Tiger Lake has updates for security as well as Control-Flow Enforcement Technology, which is a good thing, however these are held behind the vPro versions, creating additional segmentation in the product stack on the basis of security features. I’m not sure I approve of this, potentially leaving the non-vPro unsecure and trying to upsell business customers for the benefit.

The new Tiger Lake stills falls down against the competition when we start discussing raw throughput tests. Intel was keen to promote professional workflows with Tiger Lake, or gaming workflows such as streaming, particularly at 28 W rather than at 15 W. Despite this we can easily see that the 15 W Renoir options with eight cores can blow past Tiger Lake in a like-for-like scenario in our rendering tests and our scalable workloads. The only times Intel scores a win is due to accelerator support (AVX-512, DP4a, DL Boost). On top of that, Renoir laptops in the market are likely to be in a cheaper price bracket than what Intel seems to be targeting.

If Intel can convince software developers to jump on board with using its accelerators, then both the customers will benefit as will Intel’s metrics. The holy grail may be when it comes to OneAPI, enabling programmers to target different aspects of Intel’s eco-system under the same toolset. However OneAPI is only just entering v1.0, and any software project base building like that requires a few years to get off the ground.

For end-user performance, Tiger Lake is going to offer a good performance improvement over Ice Lake, or the same performance at less power. It’s hard to ignore. If Intel’s partners can fit 28 W versions of the silicon into the 15 W chassis they were using for Ice Lake, then it should provide for a good product.

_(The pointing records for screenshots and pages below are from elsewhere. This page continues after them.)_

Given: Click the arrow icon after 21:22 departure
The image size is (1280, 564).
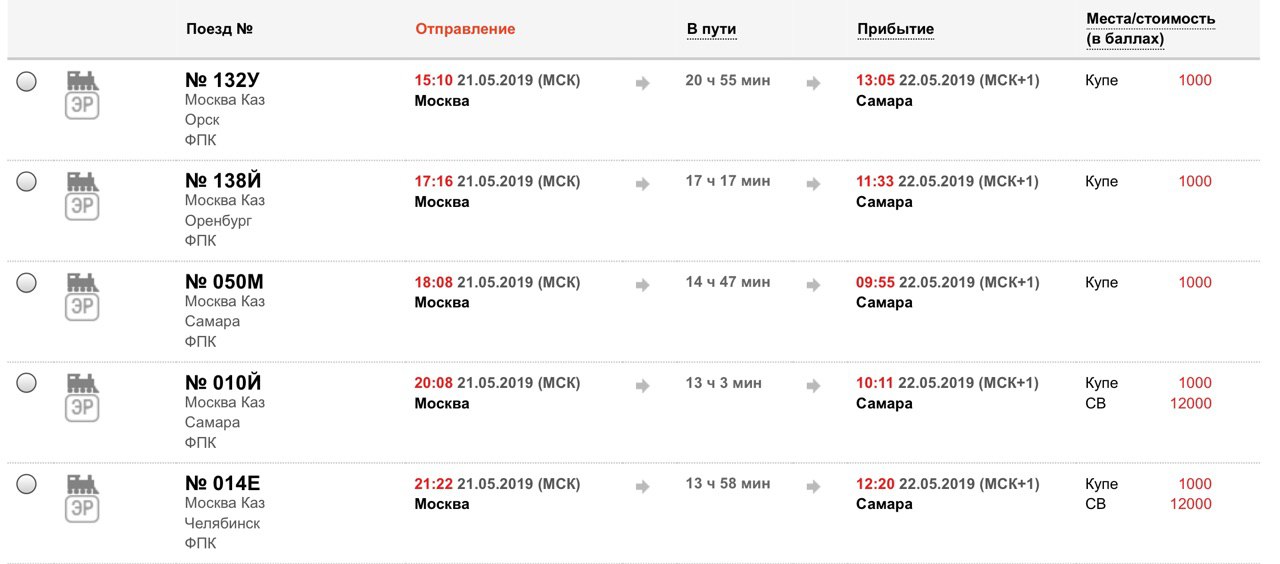Looking at the screenshot, I should tap(643, 487).
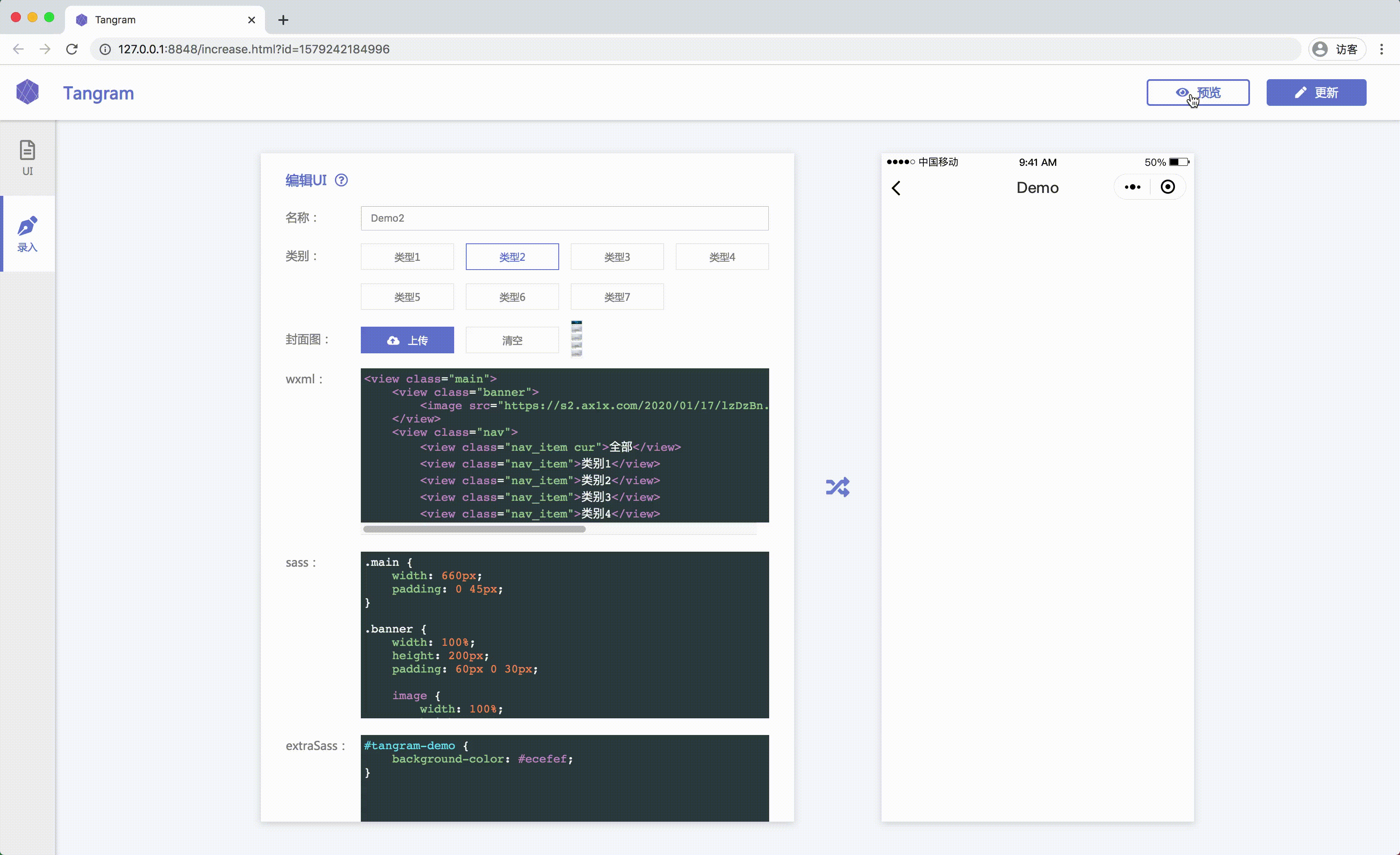Open the browser three-dot menu
Viewport: 1400px width, 855px height.
(1381, 49)
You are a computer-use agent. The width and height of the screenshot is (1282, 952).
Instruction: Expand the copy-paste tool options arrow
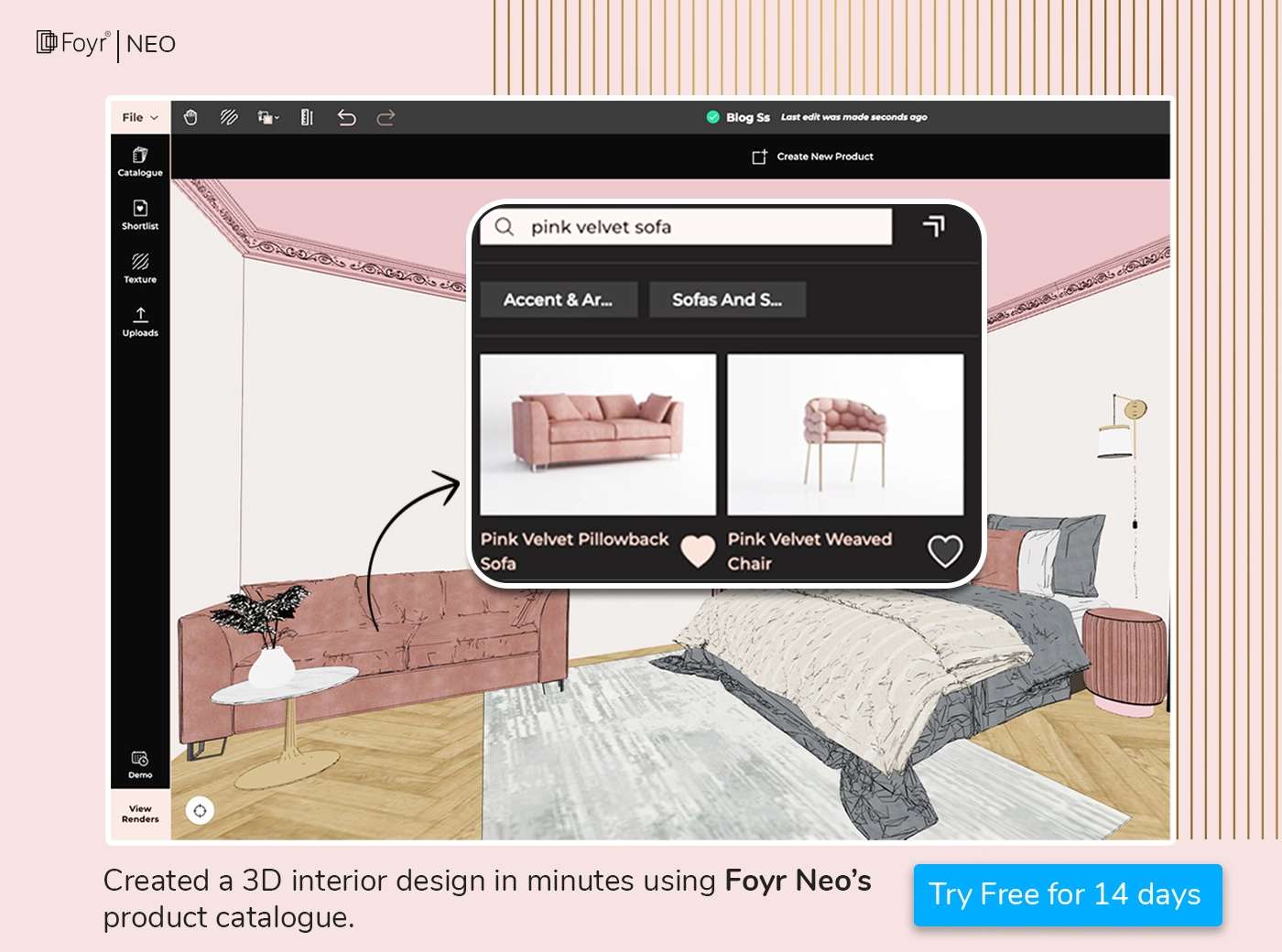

We didn’t have too much time to go into the performance of the new Xe-LP graphics, although it was clear to see that the 28 W mode does get a good performance lift over the 15 W mode, perhaps indicating that DG1 (the discrete graphics coming later) is worth looking out for. Against AMD’s best 15 W mobile processor and integrated graphics, our results perhaps at the lower resolutions were skewed towards AMD, but the higher resolutions were mostly wins for Intel - it seemed to vary a lot depending on the game engine.

As a concept, Tiger Lake’s marketing frustrates me. Not offering apples-to-apples data points and claiming that TDP isn’t worth defining as a singular point is demonstrating the lengths that Intel believes it has to go to in order to redefine its market and obfuscate direct comparisons. There was a time and a place where Intel felt the need to share everything, as much as possible, with us. It let us sculpt the story of where we envisaged the market was going, and OEMs/customers were on hand to add their comments about the viewpoints of the customer base from their perspective. It let us as the press filter back with comments, critiques, and suggestions. The new twist from Intel’s client division, one that’s actually been progressing along this quagmire path, will only serve to confuse its passionate customer base, its enthusiasts, and perhaps even the financial analysts.

However, if we’re just talking about the product, I’m in two minds for Tiger Lake. It doesn’t give those raw clock-for-clock performance gains that I’d like, mostly because it’s almost the same design as Ice Lake for the CPU cores, but the expansion of the range of performance coupled with the energy efficiency improvements will make it a better product overall. I didn’t believe the efficiency numbers at first, but successive tests showed good gains from both the manufacturing side of Intel as well as the silicon design and the power flow management. Not only that, the new Xe-LP graphics seem exciting, and warrant a closer inspection.

Tiger Lake isn’t sardine oil basting AMD just yet, but it stands to compete well in a number of key markets.